- [REQUIRED ACTION] Set out the records again, keeping every word as it is.
##### INPUT MATERIAL
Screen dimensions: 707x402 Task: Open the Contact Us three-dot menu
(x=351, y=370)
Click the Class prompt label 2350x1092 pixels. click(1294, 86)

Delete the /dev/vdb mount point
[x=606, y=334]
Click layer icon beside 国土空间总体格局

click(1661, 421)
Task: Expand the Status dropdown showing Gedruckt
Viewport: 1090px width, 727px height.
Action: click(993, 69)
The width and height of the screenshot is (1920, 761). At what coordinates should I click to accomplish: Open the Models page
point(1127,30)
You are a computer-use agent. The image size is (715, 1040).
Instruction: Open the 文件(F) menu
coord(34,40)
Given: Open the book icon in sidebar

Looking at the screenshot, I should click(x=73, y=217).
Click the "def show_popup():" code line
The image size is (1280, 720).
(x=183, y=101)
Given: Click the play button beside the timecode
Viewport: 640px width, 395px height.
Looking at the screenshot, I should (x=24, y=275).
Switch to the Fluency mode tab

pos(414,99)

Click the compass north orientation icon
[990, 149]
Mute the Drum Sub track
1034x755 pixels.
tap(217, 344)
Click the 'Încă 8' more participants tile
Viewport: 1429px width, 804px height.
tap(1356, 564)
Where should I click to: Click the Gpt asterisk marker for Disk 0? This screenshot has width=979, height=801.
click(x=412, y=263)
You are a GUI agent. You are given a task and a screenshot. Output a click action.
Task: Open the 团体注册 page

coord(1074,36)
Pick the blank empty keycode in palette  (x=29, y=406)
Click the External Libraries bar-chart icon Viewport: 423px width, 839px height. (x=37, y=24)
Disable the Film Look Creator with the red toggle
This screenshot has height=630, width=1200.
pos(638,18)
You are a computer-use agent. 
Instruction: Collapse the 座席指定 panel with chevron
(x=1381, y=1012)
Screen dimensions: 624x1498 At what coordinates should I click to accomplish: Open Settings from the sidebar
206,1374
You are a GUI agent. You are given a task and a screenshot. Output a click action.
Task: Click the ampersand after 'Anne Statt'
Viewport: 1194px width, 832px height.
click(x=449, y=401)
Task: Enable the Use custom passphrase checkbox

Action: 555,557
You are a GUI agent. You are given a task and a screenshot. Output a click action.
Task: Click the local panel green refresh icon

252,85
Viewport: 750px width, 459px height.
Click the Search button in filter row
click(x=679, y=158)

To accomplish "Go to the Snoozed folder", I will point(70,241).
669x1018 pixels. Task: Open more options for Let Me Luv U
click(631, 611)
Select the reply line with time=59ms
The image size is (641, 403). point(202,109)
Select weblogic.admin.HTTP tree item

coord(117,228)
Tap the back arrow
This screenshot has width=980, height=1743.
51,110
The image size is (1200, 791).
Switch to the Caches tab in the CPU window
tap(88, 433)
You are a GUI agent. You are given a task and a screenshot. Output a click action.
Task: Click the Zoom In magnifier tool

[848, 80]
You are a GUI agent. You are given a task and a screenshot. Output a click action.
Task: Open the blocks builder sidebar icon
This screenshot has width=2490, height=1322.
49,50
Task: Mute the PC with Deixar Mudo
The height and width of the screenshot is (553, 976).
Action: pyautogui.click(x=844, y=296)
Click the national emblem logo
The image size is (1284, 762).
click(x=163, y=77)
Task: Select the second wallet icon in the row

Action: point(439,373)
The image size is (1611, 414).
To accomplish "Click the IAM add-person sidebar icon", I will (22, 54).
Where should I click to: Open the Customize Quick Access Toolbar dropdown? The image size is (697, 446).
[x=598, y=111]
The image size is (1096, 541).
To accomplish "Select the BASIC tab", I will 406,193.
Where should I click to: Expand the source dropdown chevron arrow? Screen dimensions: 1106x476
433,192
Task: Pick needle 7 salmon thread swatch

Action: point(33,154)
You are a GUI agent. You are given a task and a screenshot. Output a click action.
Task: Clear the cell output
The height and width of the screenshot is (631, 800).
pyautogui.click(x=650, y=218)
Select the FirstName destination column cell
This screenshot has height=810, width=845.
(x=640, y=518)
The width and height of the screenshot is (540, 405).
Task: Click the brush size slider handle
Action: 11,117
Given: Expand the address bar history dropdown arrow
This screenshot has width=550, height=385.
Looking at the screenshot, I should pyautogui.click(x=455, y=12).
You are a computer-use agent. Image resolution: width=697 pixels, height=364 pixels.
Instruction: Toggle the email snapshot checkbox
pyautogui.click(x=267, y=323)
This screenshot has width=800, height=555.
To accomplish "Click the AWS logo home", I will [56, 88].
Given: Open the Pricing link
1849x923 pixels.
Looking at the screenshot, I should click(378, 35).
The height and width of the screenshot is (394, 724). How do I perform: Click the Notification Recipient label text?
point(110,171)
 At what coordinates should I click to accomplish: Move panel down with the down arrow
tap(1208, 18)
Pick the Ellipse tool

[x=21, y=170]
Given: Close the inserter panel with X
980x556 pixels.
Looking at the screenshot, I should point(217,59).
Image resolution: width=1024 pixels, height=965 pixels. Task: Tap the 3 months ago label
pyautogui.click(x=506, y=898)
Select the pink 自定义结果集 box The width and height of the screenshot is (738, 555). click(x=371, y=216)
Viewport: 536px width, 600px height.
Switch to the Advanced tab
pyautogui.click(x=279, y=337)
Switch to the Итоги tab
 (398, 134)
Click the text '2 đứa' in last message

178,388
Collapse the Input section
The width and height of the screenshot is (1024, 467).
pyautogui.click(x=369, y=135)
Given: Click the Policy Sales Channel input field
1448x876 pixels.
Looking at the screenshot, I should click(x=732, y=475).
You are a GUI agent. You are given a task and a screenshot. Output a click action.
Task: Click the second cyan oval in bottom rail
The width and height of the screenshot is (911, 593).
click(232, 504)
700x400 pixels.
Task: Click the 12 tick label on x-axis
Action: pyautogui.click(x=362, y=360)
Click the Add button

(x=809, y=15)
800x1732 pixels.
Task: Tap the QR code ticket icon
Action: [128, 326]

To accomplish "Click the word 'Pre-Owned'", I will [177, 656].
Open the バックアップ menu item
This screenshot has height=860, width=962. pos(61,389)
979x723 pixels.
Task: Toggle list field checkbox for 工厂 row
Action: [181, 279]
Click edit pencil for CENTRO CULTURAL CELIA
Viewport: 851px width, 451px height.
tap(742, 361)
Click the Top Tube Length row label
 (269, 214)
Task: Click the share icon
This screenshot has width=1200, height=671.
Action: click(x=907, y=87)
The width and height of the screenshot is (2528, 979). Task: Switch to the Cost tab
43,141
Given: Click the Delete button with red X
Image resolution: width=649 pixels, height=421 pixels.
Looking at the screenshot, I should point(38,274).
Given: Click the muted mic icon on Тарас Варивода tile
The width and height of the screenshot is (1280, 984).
##########
- [EXERCISE ANSWER]
Screen dimensions: 707x402 Task: Open the Contact Us three-dot menu
(x=351, y=370)
Click the Class prompt label 2350x1092 pixels. click(1294, 86)

Delete the /dev/vdb mount point
[x=606, y=334]
Click layer icon beside 国土空间总体格局

click(1661, 421)
Task: Expand the Status dropdown showing Gedruckt
Viewport: 1090px width, 727px height.
Action: click(993, 69)
The width and height of the screenshot is (1920, 761). At what coordinates should I click to accomplish: Open the Models page
point(1127,30)
You are a computer-use agent. The image size is (715, 1040).
Instruction: Open the 文件(F) menu
coord(34,40)
Given: Open the book icon in sidebar

Looking at the screenshot, I should click(x=73, y=217).
Click the "def show_popup():" code line
The image size is (1280, 720).
(x=183, y=101)
Given: Click the play button beside the timecode
Viewport: 640px width, 395px height.
Looking at the screenshot, I should (x=24, y=275).
Switch to the Fluency mode tab

pos(414,99)

Click the compass north orientation icon
[990, 149]
Mute the Drum Sub track
1034x755 pixels.
tap(217, 344)
Click the 'Încă 8' more participants tile
Viewport: 1429px width, 804px height.
tap(1356, 564)
Where should I click to: Click the Gpt asterisk marker for Disk 0? This screenshot has width=979, height=801.
click(x=412, y=263)
You are a GUI agent. You are given a task and a screenshot. Output a click action.
Task: Open the 团体注册 page

coord(1074,36)
Pick the blank empty keycode in palette  (x=29, y=406)
Click the External Libraries bar-chart icon Viewport: 423px width, 839px height. (x=37, y=24)
Disable the Film Look Creator with the red toggle
This screenshot has height=630, width=1200.
pos(638,18)
You are a computer-use agent. 
Instruction: Collapse the 座席指定 panel with chevron
(x=1381, y=1012)
Screen dimensions: 624x1498 At what coordinates should I click to accomplish: Open Settings from the sidebar
206,1374
You are a GUI agent. You are given a task and a screenshot. Output a click action.
Task: Click the ampersand after 'Anne Statt'
Viewport: 1194px width, 832px height.
click(x=449, y=401)
Task: Enable the Use custom passphrase checkbox

Action: 555,557
You are a GUI agent. You are given a task and a screenshot. Output a click action.
Task: Click the local panel green refresh icon

252,85
Viewport: 750px width, 459px height.
Click the Search button in filter row
click(x=679, y=158)

To accomplish "Go to the Snoozed folder", I will point(70,241).
669x1018 pixels. Task: Open more options for Let Me Luv U
click(631, 611)
Select the reply line with time=59ms
The image size is (641, 403). point(202,109)
Select weblogic.admin.HTTP tree item

coord(117,228)
Tap the back arrow
This screenshot has width=980, height=1743.
51,110
The image size is (1200, 791).
Switch to the Caches tab in the CPU window
tap(88, 433)
You are a GUI agent. You are given a task and a screenshot. Output a click action.
Task: Click the Zoom In magnifier tool

[848, 80]
You are a GUI agent. You are given a task and a screenshot. Output a click action.
Task: Open the blocks builder sidebar icon
This screenshot has width=2490, height=1322.
49,50
Task: Mute the PC with Deixar Mudo
The height and width of the screenshot is (553, 976).
Action: pyautogui.click(x=844, y=296)
Click the national emblem logo
The image size is (1284, 762).
click(x=163, y=77)
Task: Select the second wallet icon in the row

Action: point(439,373)
The image size is (1611, 414).
To accomplish "Click the IAM add-person sidebar icon", I will (22, 54).
Where should I click to: Open the Customize Quick Access Toolbar dropdown? The image size is (697, 446).
[x=598, y=111]
The image size is (1096, 541).
To accomplish "Select the BASIC tab", I will 406,193.
Where should I click to: Expand the source dropdown chevron arrow? Screen dimensions: 1106x476
433,192
Task: Pick needle 7 salmon thread swatch

Action: point(33,154)
You are a GUI agent. You are given a task and a screenshot. Output a click action.
Task: Clear the cell output
The height and width of the screenshot is (631, 800).
pyautogui.click(x=650, y=218)
Select the FirstName destination column cell
This screenshot has height=810, width=845.
(x=640, y=518)
The width and height of the screenshot is (540, 405).
Task: Click the brush size slider handle
Action: 11,117
Given: Expand the address bar history dropdown arrow
This screenshot has width=550, height=385.
Looking at the screenshot, I should pyautogui.click(x=455, y=12).
You are a computer-use agent. Image resolution: width=697 pixels, height=364 pixels.
Instruction: Toggle the email snapshot checkbox
pyautogui.click(x=267, y=323)
This screenshot has width=800, height=555.
To accomplish "Click the AWS logo home", I will [56, 88].
Given: Open the Pricing link
1849x923 pixels.
Looking at the screenshot, I should click(378, 35).
The height and width of the screenshot is (394, 724). How do I perform: Click the Notification Recipient label text?
point(110,171)
 At what coordinates should I click to accomplish: Move panel down with the down arrow
tap(1208, 18)
Pick the Ellipse tool

[x=21, y=170]
Given: Close the inserter panel with X
980x556 pixels.
Looking at the screenshot, I should point(217,59).
Image resolution: width=1024 pixels, height=965 pixels. Task: Tap the 3 months ago label
pyautogui.click(x=506, y=898)
Select the pink 自定义结果集 box The width and height of the screenshot is (738, 555). click(x=371, y=216)
Viewport: 536px width, 600px height.
Switch to the Advanced tab
pyautogui.click(x=279, y=337)
Switch to the Итоги tab
 (398, 134)
Click the text '2 đứa' in last message

178,388
Collapse the Input section
The width and height of the screenshot is (1024, 467).
pyautogui.click(x=369, y=135)
Given: Click the Policy Sales Channel input field
1448x876 pixels.
Looking at the screenshot, I should click(x=732, y=475).
You are a GUI agent. You are given a task and a screenshot. Output a click action.
Task: Click the second cyan oval in bottom rail
The width and height of the screenshot is (911, 593).
click(232, 504)
700x400 pixels.
Task: Click the 12 tick label on x-axis
Action: pyautogui.click(x=362, y=360)
Click the Add button

(x=809, y=15)
800x1732 pixels.
Task: Tap the QR code ticket icon
Action: [128, 326]

To accomplish "Click the word 'Pre-Owned'", I will [177, 656].
Open the バックアップ menu item
This screenshot has height=860, width=962. pos(61,389)
979x723 pixels.
Task: Toggle list field checkbox for 工厂 row
Action: [181, 279]
Click edit pencil for CENTRO CULTURAL CELIA
Viewport: 851px width, 451px height.
tap(742, 361)
Click the Top Tube Length row label
 (269, 214)
Task: Click the share icon
This screenshot has width=1200, height=671.
Action: click(x=907, y=87)
The width and height of the screenshot is (2528, 979). Task: Switch to the Cost tab
43,141
Given: Click the Delete button with red X
Image resolution: width=649 pixels, height=421 pixels.
Looking at the screenshot, I should point(38,274).
Given: Click the muted mic icon on Тарас Варивода tile
The width and height of the screenshot is (1280, 984).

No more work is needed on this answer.